She has also found moments of brightness. While visiting one sanctuary in upstate New York, she met a subject named Teresa, a 13-year-old Yorkshire pig that had been slated for slaughter at a factory farm but was rescued from an overcrowded three-tier truck. “The pigs were rescued, but they had a hard time getting them off the truck,” she said. “They were overweight. Their joints were swollen. They were dehydrated.”
On the farm that day, as Ms. Leshko zoomed in with her camera, Teresa appeared full of zest and, she said, seemed to relish the moment. “If they hadn’t told me her story, I would never have guessed the trauma she experienced,” said Ms.

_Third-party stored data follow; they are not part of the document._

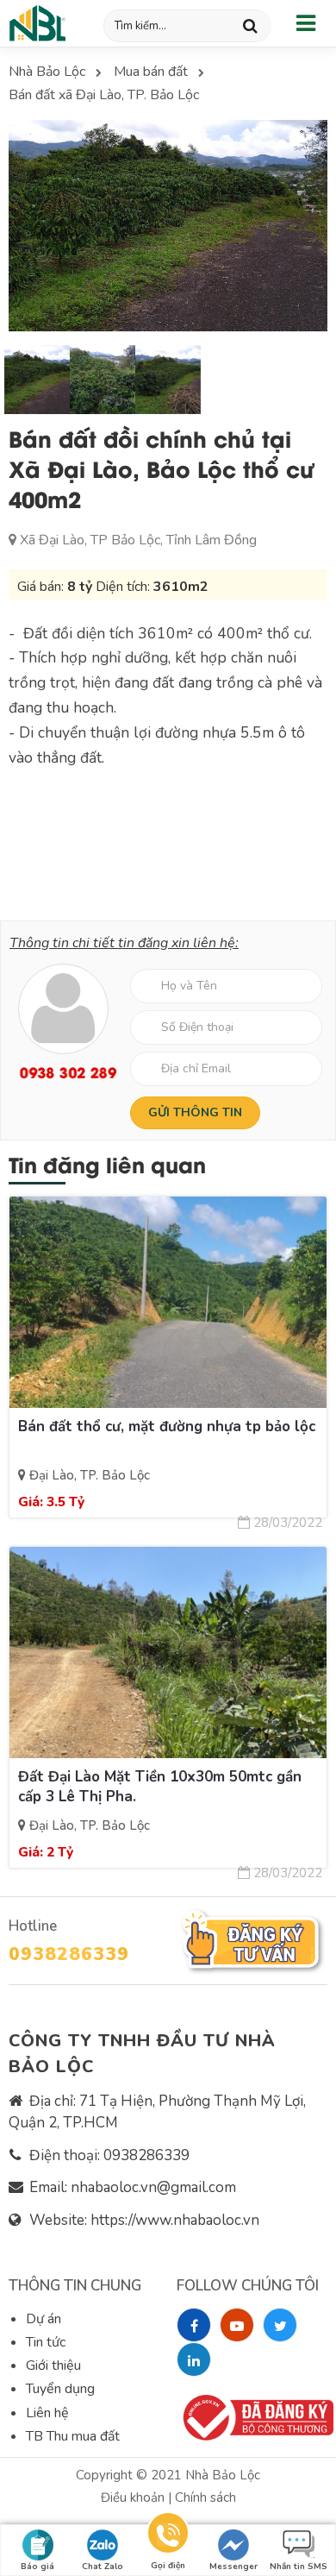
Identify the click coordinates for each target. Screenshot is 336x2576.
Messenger (233, 2566)
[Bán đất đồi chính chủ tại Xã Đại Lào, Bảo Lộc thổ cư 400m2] (167, 225)
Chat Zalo (102, 2566)
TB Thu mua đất (73, 2436)
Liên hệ (47, 2412)
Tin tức (45, 2342)
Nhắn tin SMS (298, 2566)
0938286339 (69, 1954)
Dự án (43, 2318)
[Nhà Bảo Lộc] (39, 23)
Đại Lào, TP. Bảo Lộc (88, 1475)
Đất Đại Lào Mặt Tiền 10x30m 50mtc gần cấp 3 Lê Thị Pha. (160, 1786)
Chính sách (205, 2497)
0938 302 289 (63, 1072)
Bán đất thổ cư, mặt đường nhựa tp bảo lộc (166, 1426)
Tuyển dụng (60, 2388)
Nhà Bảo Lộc (222, 2475)
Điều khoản (134, 2497)
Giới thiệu (53, 2365)
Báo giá (37, 2566)
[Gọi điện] (168, 2535)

Leshko, a vegan. “She had a very peaceful day. She was bathing herself and lying in the grass and basking in the sunlight. That really tripped me up, to see this creature that had suffered so much in her life finding a moment of happiness.”
You can view more photos at Ms. Leshko’s Web site, which also contains a short documentary by Mark and Angela Walley about her “Elderly Animals” project.


----------



## hotel4dogs (Sep 29, 2008)

a beautiful reminder to love and cherish the old, be they people or animals.


----------



## Elisabeth Kazup (Aug 23, 2008)

Thank you for sharing this. I'll definitely have to look at this.


----------



## goldencontriever3 (Nov 7, 2008)

Thank you for sharing. The seniors hold a special place in my heart.


----------



## Finn's Fan (Dec 22, 2007)

Lovely photographs by an inspired photographer.


----------